Subjects: Behavioral health
People thought Columbus was nuts when he set off to find a shorter route to China, so let’s try not to snicker at the scientists who’ve announced plans to develop healthy ice cream.
Ingolf Gruen, a professor of food chemistry at the University of Missouri-Columbia, proposes to add fiber, antioxidants and probiotics to the real thing.
Gruen and his fellow ice cream professors chose these additives because they are known to contribute to good health and because consumers are familiar with them.
The Ice Cream Professor doesn’t anticipate that his concoction can match the seductive flavor or texture of the real stuff, however.
What he’s after instead is consumers saying, “Oh it’s not as good as the full-fat heavy ice cream, but because it is good for me, and it still tastes good, I will purchase it,” Gruen explained.
“Our major challenges are texture, flavor and psychological acceptance,” Gruen continued.

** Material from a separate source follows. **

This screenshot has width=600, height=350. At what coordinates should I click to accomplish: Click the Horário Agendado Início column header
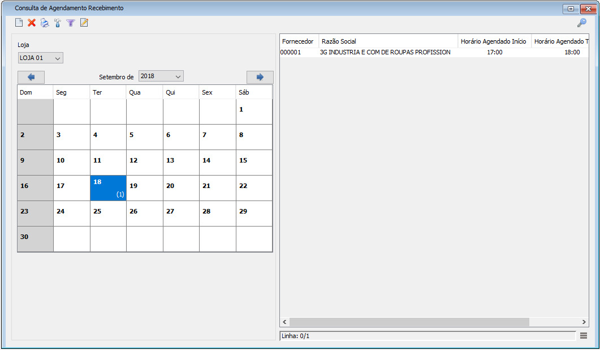[x=494, y=41]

“The nutrients we add often have bitter tastes and affect the texture of ice cream that we have to mask.”
Luckily for some ice cream fans, “flavors like chocolate are easier to work with because the flavor is so strong that it can overcome other flavors from the nutrients,” Gruen added.
The Ice Cream Professor has decided to include enough fiber to account for 10-15% of the recommended daily allowance, despite the gritty texture it will impart. “We want to make sure if you consume it there is a significant contribution to health benefits from these ingredients,” Gruen reasoned.
Gruen plans to have a prototype ready by spring. We know some denizens of Murray Hill that would be willing to give it a try.